Confidence Regions and Hypothesis Testing in a Likelihood-Free Inference Setting
Ann Lee | Carnegie Mellon University | United States
Parameter estimation, statistical tests and confidence regions are often cited as the cornerstones of classical statistics. They allow scientists to make inferences about the underlying process that generated the observations while attaching uncertainties to these statements. A key question is whether one can still construct hypothesis tests and confidence sets with proper coverage in a likelihood-free inference (LFI) setting with complex, high-dimensional data. In this talk, I will present a frequentist approach to LFI that first formulates the classical likelihood ratio test (LRT) as a parametrized classification problem, and then uses a Neyman inversion of the LRT to build confidence regions for parameters of interest. I will also present a goodness-of-fit test for checking whether the constructed hypothesis tests and confidence regions are valid. Our methods are based on the key observation that the LRT statistic, the rejection probability of the test, and the coverage of the confidence set are conditional distribution functions which often vary smoothly as a function of the parameter of interest.

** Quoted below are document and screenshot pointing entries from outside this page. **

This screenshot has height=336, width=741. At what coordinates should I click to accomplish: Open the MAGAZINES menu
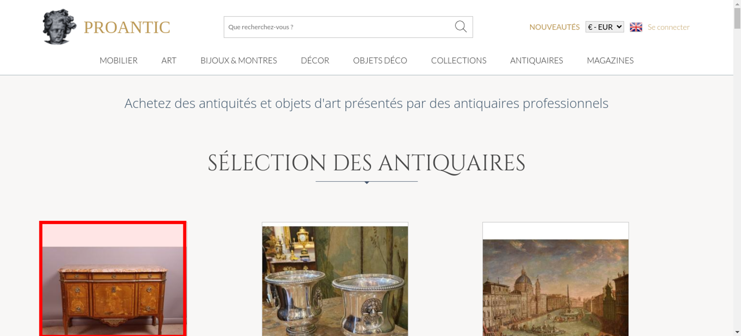point(610,60)
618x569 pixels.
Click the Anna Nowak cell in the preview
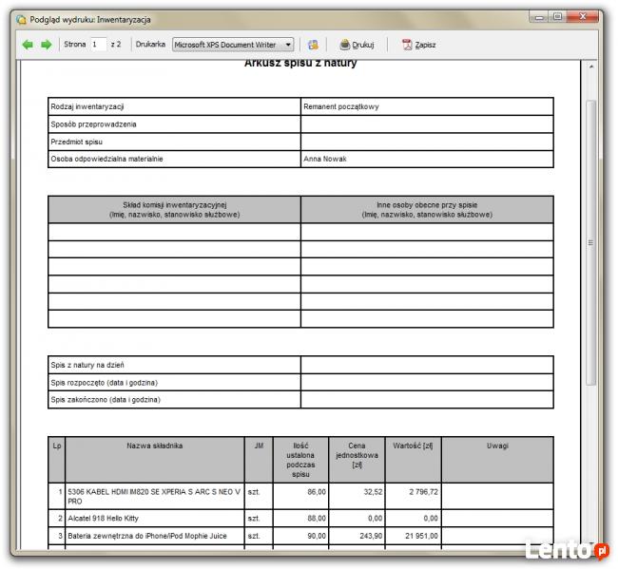click(x=426, y=159)
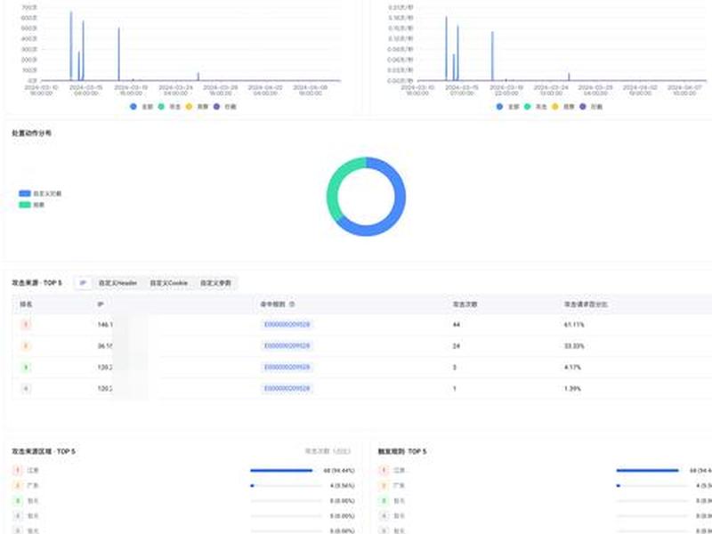This screenshot has height=534, width=712.
Task: Toggle blue legend dot in left chart
Action: point(133,106)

Hence, instead of relying solely on samples simulated at fixed parameter settings (as is the convention in standard Monte Carlo solutions), one can leverage machine learning tools and data simulated in the neighborhood of a parameter to improve estimates of quantities of interest. I will present some of our preliminary work on the topic with examples from the physical sciences.
This is joint work with Niccolo Dalmasso (Department of Statistics & Data Science, Carnegie Mellon University) and Rafael Izbicki (Department of Statistics, Federal University of Sao Carlos).